Chondroprotective Effects of Chitosan-Coated Poly(Lactic-co-Glycolic Acid) Nanocapsulized Curcumin on Human Articular Chondrocytes

Dysregulation of pro-inflammatory cytokines participates in the initiation and development of knee osteoarthritis (OA). Consequently, interventions to boost the anti-inflammatory capacity of articular chondrocytes have been proposed to treat early-stage OA and prevent OA progression. Applying nanoencapsulation can enhance bioavailability and bioactivity and sustain the anti-inflammatory activity of phytochemicals. Accordingly, in this study, we used nanocapsules to deliver curcumin (Cur) to treat inflammatory chondrocytes. Using double-emulsion technology, Cur was encapsulated in chitosan-coated poly(lactic-co-glycolic acid) nanocapsules. The nanocapsulized Cur (NCcur) was characterized, and the toxicity to human articular chondrocytes was evaluated. NCcur was applied to interleukin-1 beta (IL-1β)-stimulated cells based on findings of the Cur toxicity study. Results showed that the particle size of NCcur was 247.8 ± 1.73 nm with a zeta potential of 20.3 ± 0.11 mV and a mid-range distribution. NCcur showed a core-shell and sphere-like morphology.
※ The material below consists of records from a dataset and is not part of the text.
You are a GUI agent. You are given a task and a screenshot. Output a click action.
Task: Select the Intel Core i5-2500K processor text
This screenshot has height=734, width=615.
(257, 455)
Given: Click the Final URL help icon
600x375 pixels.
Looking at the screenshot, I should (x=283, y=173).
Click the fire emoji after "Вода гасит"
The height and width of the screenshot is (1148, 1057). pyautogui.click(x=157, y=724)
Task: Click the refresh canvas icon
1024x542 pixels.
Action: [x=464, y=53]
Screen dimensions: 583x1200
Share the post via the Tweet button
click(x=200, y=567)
The encapsulation efficiency of Cur in nanocapsules was 67.1%. Nanoencapsulation decreased the toxicity of high-dose Cur (> 20 μM), and NCcur exhibited a sustained Cur release over 72 h. NCcur supplementation (20 μM) improved cell survival and ameliorated cell senescence of inflammatory chondrocytes. The IL-1β-induced IL1B, IL6, metalloproteinase-9 (MMP9), and MMP13 mRNA expressions were down-regulated, while IL10 level was enhanced in NCcur-treated chondrocytes. Likewise, NCcur supplementation restored aggrecan, collagen type II alpha 1 chain, and SOX9 mRNA expressions. MMP-13, IL-8, and MCP-1 secretions in the supernatant also decreased. By applying nanocapsules, we assumed the anti-inflammatory capacity of Cur could be sustained for treating knee OA.